Que se entienda: tampoco es que esté mal interpretar diferentes roles; de hecho, es una virtud saber hacerlo, habla bien del bagaje de quien lo hace parecer sencillo. El asunto es una pregunta que se abre por dos vías: ¿estos últimos 70 minutos se llevan realmente bien con las características de sus intérpretes? ¿Están convencidos ellos de que esto es lo mejor que pueden hacer? La clasificación a los cuartos de final del torneo es un dato objetivo, no una respuesta.

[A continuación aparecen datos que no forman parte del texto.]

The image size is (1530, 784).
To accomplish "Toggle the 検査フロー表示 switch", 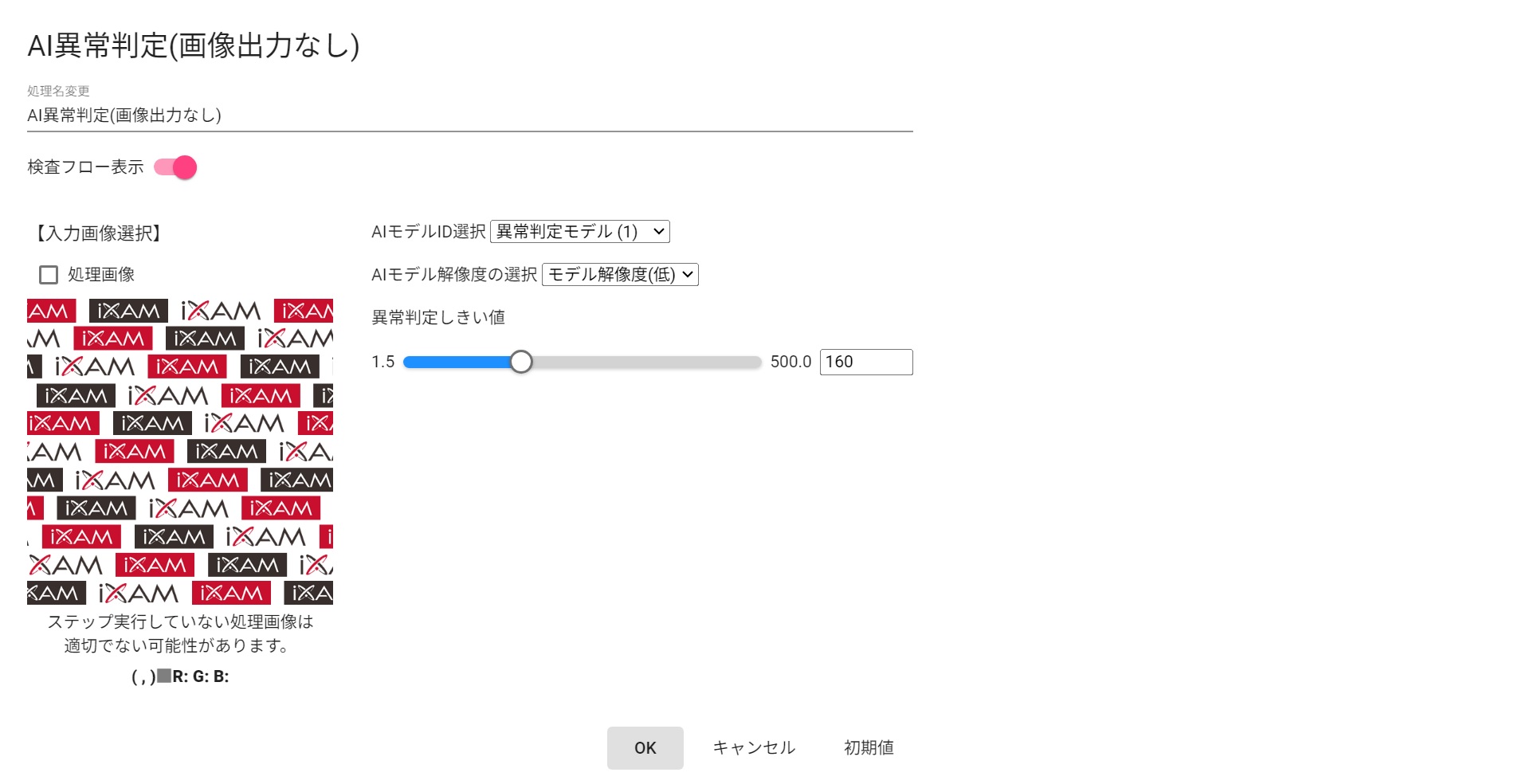I will (176, 167).
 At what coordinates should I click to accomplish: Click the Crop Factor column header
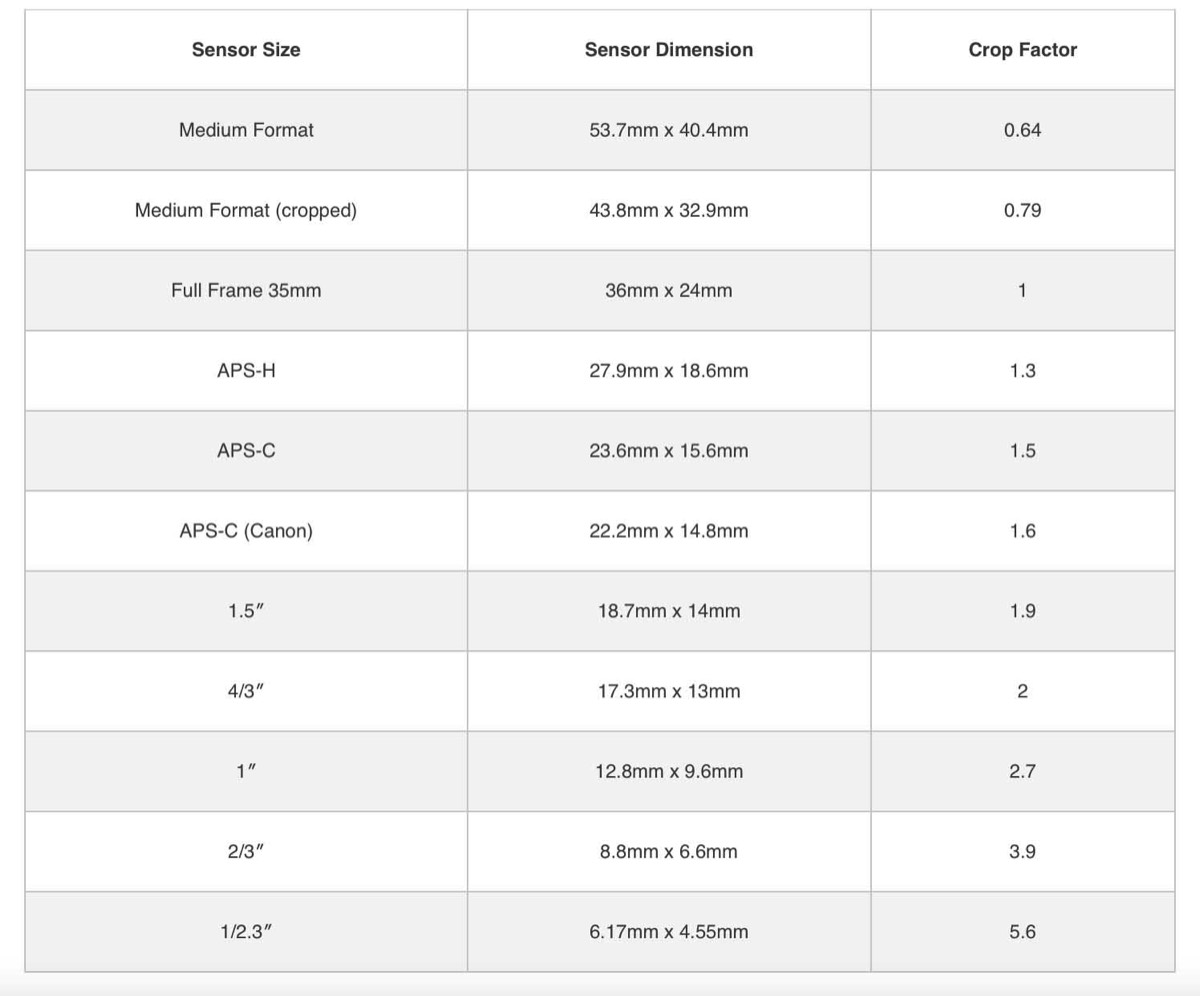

Para encontrarla, habrá que esperar que el listón de la exigencia suba mucho más.
“Tomamos la decisión de ser un equipo más compacto”. La revelación que había hecho Rodrigo de Paul luego del triunfo ante Uruguay volvió a instalarse sobre el cielo de Brasilia cuando promediaba el primer tiempo del partido. Ya la selección ganaba por los méritos que había bordado en un comienzo estimulante, pero de pronto pareció activarse otra vez aquella sentencia. Un paso atrás de los volantes, al principio imperceptible, se hizo cuerpo en ese tramo del juego: la selección cambia sin disimulo su ropaje de equipo ambicioso por uno más utilitario. Como si anduviera con el tarifario en la mano: cobrada la cuenta del primer gol a favor, se pone en la vidriera el descuento del deseo de seguir yendo hacia adelante.
Así, el resto del partido configuró una escena distinta. Messi, libre por todo el frente del ataque para dejarle el costado derecho a Di María, empezó a navegar solo en la génesis de algún contraataque, con un Agüero que se deschavaba solo: tenía otra marcha. La dinámica de Papu Gómez por izquierda podía ser un revulsivo, pero la idea había virado muy pronto hacia la conservación del 1-0 a favor. Un contrasentido: Scaloni suele pregonar en las conferencias de prensa que la idea madre es tener la pelota con jugadores de buen pie, que se asocien en corto y sepan despegar. Pero Miguel Almirón empezó a ser más protagonista que el 10 argentino. Una mala señal.
El gol, conviene refrescar, había sido lo mejor de Argentina en toda la Copa América, por la variedad de recursos puestos sobre el desparejo césped del estadio Mané Garrincha (un crack al que los espantosos terrenos de su época no le impedían mostrar el arte del desaire). Un engaño de Messi con la cintura a lo Mané, su conducción de pelota veloz, la pausa poco usual de Di María, la distracción que ofreció Molina y una diagonal de Gómez para recibir la puñalada del volante del PSG se coronó con una definición de crack. Una obrita de arte, a los 9 minutos, que la selección no correspondió con la insistencia cuando el reloj pasó los primeros 20 de juego.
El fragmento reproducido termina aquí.